小さなシアターカンパニー「ルミエール」の春公演で、思いがけない“奇跡”が巻き起こった。舞台上の即興劇に地域の観客やスタッフ一人ひとりが溶け込み、生き生きと結びつく様子が、SNSで大きな感動を呼んでいる。
劇団ルミエール(代表:柳橋恭一)は、札幌市内の老舗劇場「フェリシア座」にて一夜限りの即興公演を開催した。演目は毎回アドリブを軸に観客のアイデアを取り入れる形式だが、今回はさらにスタッフ、観客、舞台美術まで“劇空間にいる全員”が物語を動かす特別仕様。開演直前、舞台照明の担当だった堀内桐子(48)が予期せぬ体調不良で不在となったが、ピンチの中、客席にいた地域の電気工事士・谷中真治(41)が「力になれるなら」と申し出たことから、物語は思わぬ方向へ進み始めた。
「照明って日常の光と違う世界が広がるんですね」。谷中さんが見習いながら操ったスポットライトは、役者一人ひとりの“心の変化”にぴたりと寄り添い、舞台を温かく包み込んだ。さらに、2階席最前列にいた主婦の佐原麻友(35)が幕間に自作のペーパークラフトを舞台美術の小物として差し出すと、キャストの大野理玖(27)は即興でその折り紙を“魔法の扉”に見立ててストーリーにとりこみ、観客は大いに沸いた。劇団員のひとり、三橋智里(24)は「予想もつかない化学反応の連続。みんなで物語を紡げるって、こんなにあたたかいんですね」と目を潤ませた。

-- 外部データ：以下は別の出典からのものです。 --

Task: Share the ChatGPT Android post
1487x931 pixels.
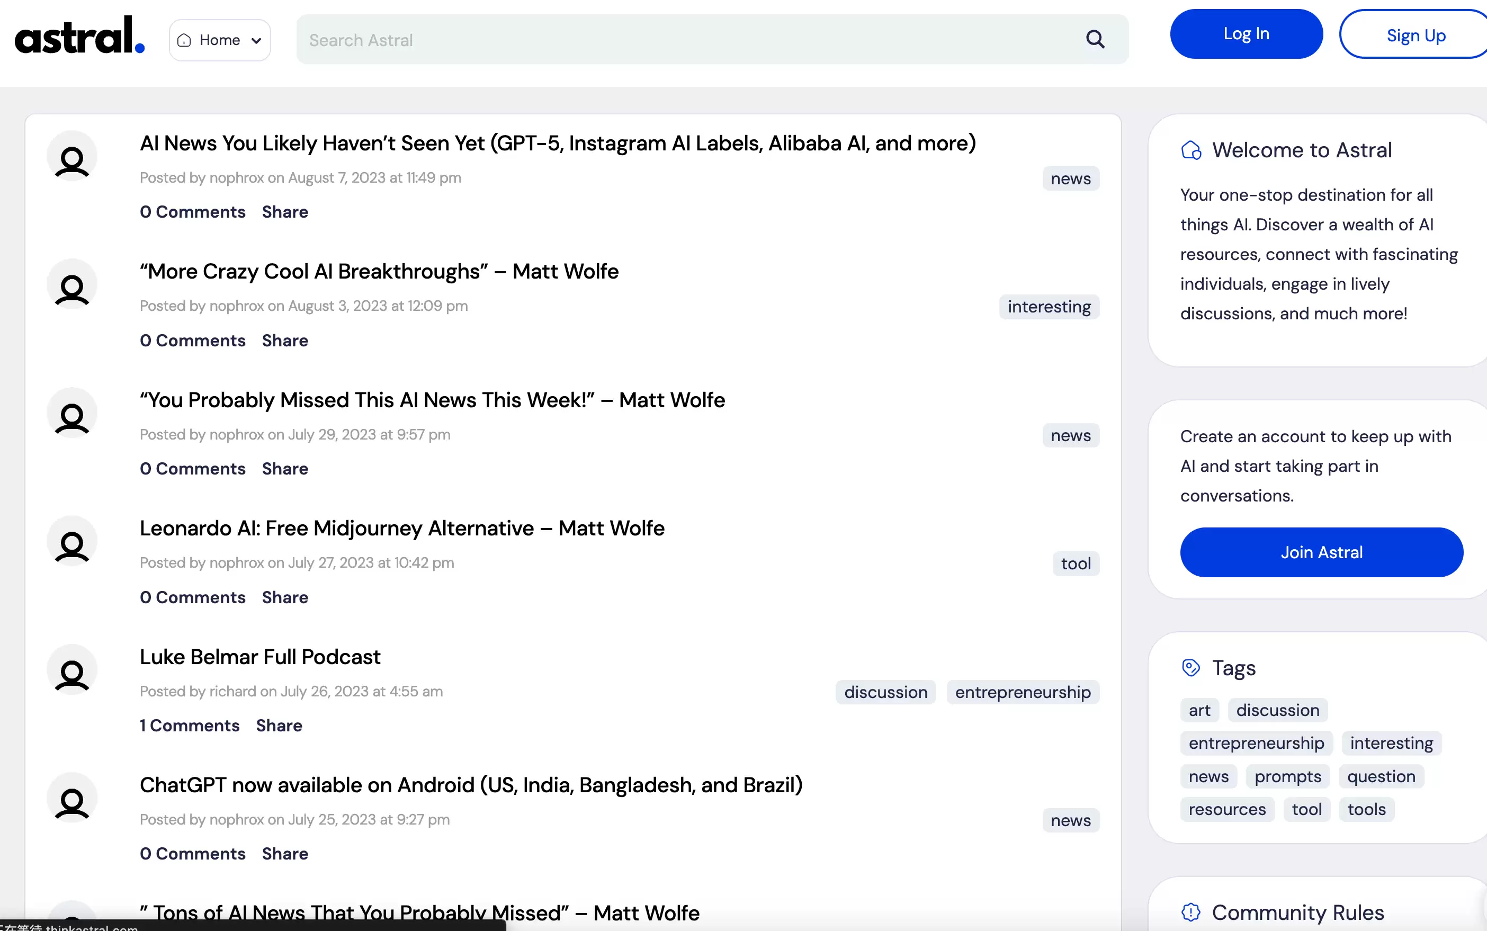Action: (x=285, y=853)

公演終盤には客席で用意されていたカラフルな風船が全員に手渡され、観客も役者も一緒に「見えない糸」を空間いっぱいに描くラストシーンへ。SNS上では「#みんなのルミエール」が一時トレンド入りし、「舞台のはずが祝祭のようだった」「見知らぬ人とも心がつながった」と喜びの声があふれた。
この日を見守った演劇評論家、石神友紀(55)は「偶然の積み重ねから生まれる美しさは、演劇の本質」と冷静に評する。現場には、自分の得意なことを自然に生かし合う人々の優しさと即興ならではのライブ感覚が絶妙に調和し、まるで舞台上に“見えない糸”がめぐっていた。

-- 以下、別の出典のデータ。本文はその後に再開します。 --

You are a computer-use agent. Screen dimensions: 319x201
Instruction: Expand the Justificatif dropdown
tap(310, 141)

公演終了後、劇団代表の柳橋さんは「こんなに楽屋と客席が一体になる舞台は初めて。舞台をきっかけに地域が一歩優しくなれたら」とほほえんだ。新たな絆の物語は、観客の温かな拍手とともに静かに幕を下ろした。
コメント
小学生の娘と読ませてもらいました。地域のみんなが役割を持って参加できるなんて、本当に素敵です!今度は親子で観に行きたいです。
若いときに観劇が好きでしたが、最近は遠ざかっていました。このニュースで久しぶりに「舞台の魔法」に心が温まりました。世代を越えた優しさ、いいですね。

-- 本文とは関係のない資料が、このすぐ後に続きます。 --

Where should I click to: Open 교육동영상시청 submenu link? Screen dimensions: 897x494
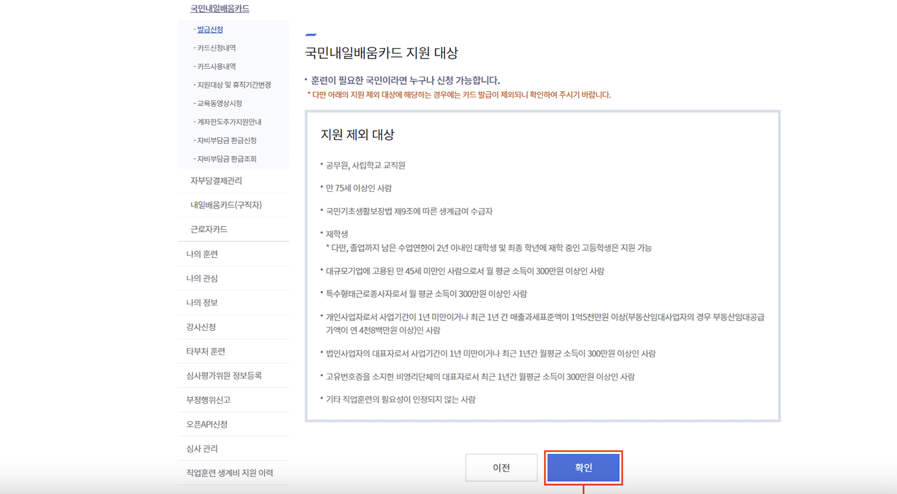219,104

たまたま隣町の大学生です。こういう“全員参加型”の舞台って斬新だし、SNSで一体感が拡がるの分かります!自分も何かクリエイティブなことやってみたくなりました。
僕の店のお客さんにも劇団の人がいるので他人事とは思えません。みんながちょっとずつ力を貸して一つの作品ができるなんて、町全体が家族みたいで嬉しい気持ちになりました。
なんて優しい話なんだろう。トラブルすら物語のスパイスになるなんて、これぞ生の演劇の良さですよね。読んでるだけで泣きそう。次は絶対に観に行きます!